计算机科学 ›› 2023, Vol. 50 ›› Issue (2): 146-157.doi: 10.11896/jsjkx.211200065

• 数据库&大数据&数据科学 • 上一篇    下一篇

基于优化和两阶段筛选的时间序列Shapelets提取研究

李晨, 万源   

  1. 武汉理工大学理学院 武汉 430070
  • 收稿日期:2021-12-06 修回日期:2022-04-22 出版日期:2023-02-15 发布日期:2023-02-22
  • 通讯作者: 万源(wanyuan@whut.edu.cn)
  • 作者简介:(lichenstatistics@whut.edu.cn)
  • 基金资助:
    中央高校基本科研业务费专项资金(2021III030JC)

Study on Time Series Shapelets Extraction Based on Optimization and Two-phase Filtering

LI Chen, WAN Yuan   

  1. School of Science,Wuhan University of Technology,Wuhan 430070,China
  • Received:2021-12-06 Revised:2022-04-22 Online:2023-02-15 Published:2023-02-22
  • Supported by:
    Fundamental Research Funds for the Central Universities of Ministry of Education of China(2021III030JC)

摘要: 与基于全局特征的时间序列分类方法相比,基于shapelets的分类方法在可解释性和分类速度方面更具优势。针对现有的优化模型学习到的shapelets判别力不足以及shapelets候选数量太多等问题,提出了基于优化和两阶段筛选的时间序列shapelets提取算法。首先对时间序列取样,结合极值点和序列趋势对取样的时间序列进行分组,根据分组结果对稀疏组Lasso正则器的每项赋予权重,并在加权稀疏组Lasso的每一组中都使用融合罚正则项来保证解的相邻位置平坦变化,将多项稀疏正则项作为正则器与局部线性判别分析相结合来构建目标函数。然后,建立一个两阶段的筛选框架来度量组的稀疏性,从而快速地找到对分类起决定性作用的关键组。最后仅使用一组关键组来提取shapelets用于时间序列的分类,缩小了shapelets的规模。在28个时间序列数据集上进行了大量实验,实验结果表明,与现有的基于shapelets的提取方法相比,所提方法不仅能显著提高分类精度,具有较高的时间效率,而且能够在一定程度上缩小shapelets的规模。

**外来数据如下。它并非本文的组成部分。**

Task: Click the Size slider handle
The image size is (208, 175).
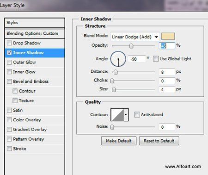Action: pyautogui.click(x=114, y=89)
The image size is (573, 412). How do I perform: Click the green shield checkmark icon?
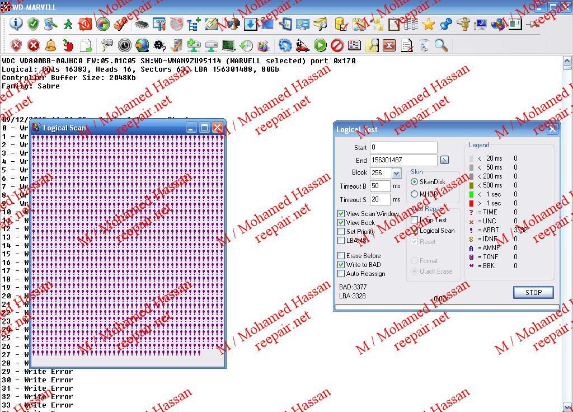click(33, 24)
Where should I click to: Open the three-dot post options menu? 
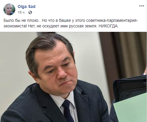tap(142, 6)
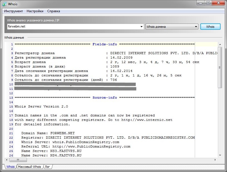227x172 pixels.
Task: Switch to the Массовый Whois tab
Action: pos(29,167)
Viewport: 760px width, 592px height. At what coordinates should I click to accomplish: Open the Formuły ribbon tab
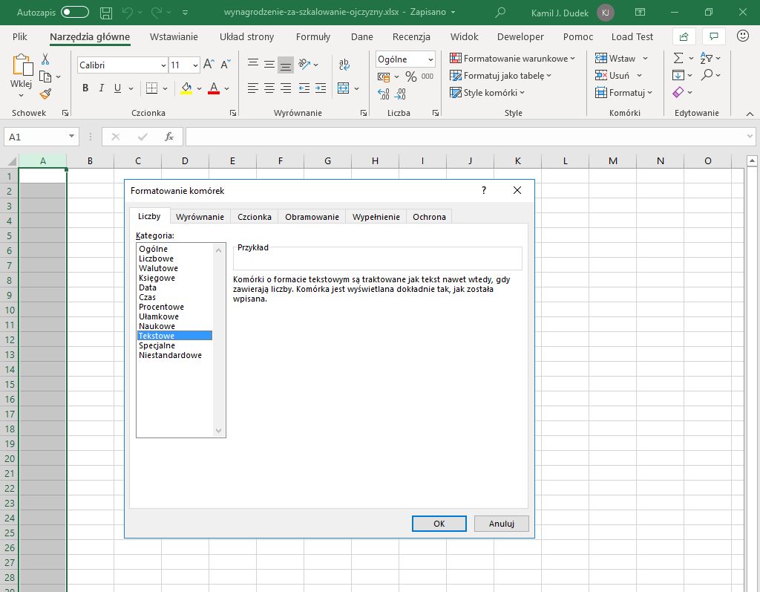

关键词: hapelets, 两阶段筛选框架, 加权稀疏组Lasso, 融合罚, 关键组

Abstract: Compared with the time series classification methods based on global features,the shapelet-based methods have more advantages in interpretability,efficiency and accuracy.In order to solve the problems of insufficient discrimination of shapelets obtained from existing sparse models and the large scale of shapelets candidates,this paper proposes a shapelets extraction method based on optimization and two-phase filtering.First,the time series are sampled,and the sampled time series are grouped by combining the extreme points and the trend,then the weight of each item in the sparse group lasso regularizer are assigned according to the grouping results.The fused penalty regularization is used in each group of the weighted sparse group lasso to ensure that the adjacent positions of the solution change smoothly.Those sparse regularization terms are combined as constraints to construct the objective function together with the local fisher discriminant analysis.Then,a two-phase filtering framework is established to measure the sparsity of groups,so as to quickly locate the key group that plays a decisive role in classification.Finally,this key group is retained to extract shapelets for time series classification,which reduces the candidates of shapelets.Extensive experiments are carried out on 28 datasets,and the experimental results show that,compared with the existing shapelets-based extraction methods,the proposed method significantly improves the classification accuracy with a good efficiency,and reduces the scale of shapelets to a certain extent.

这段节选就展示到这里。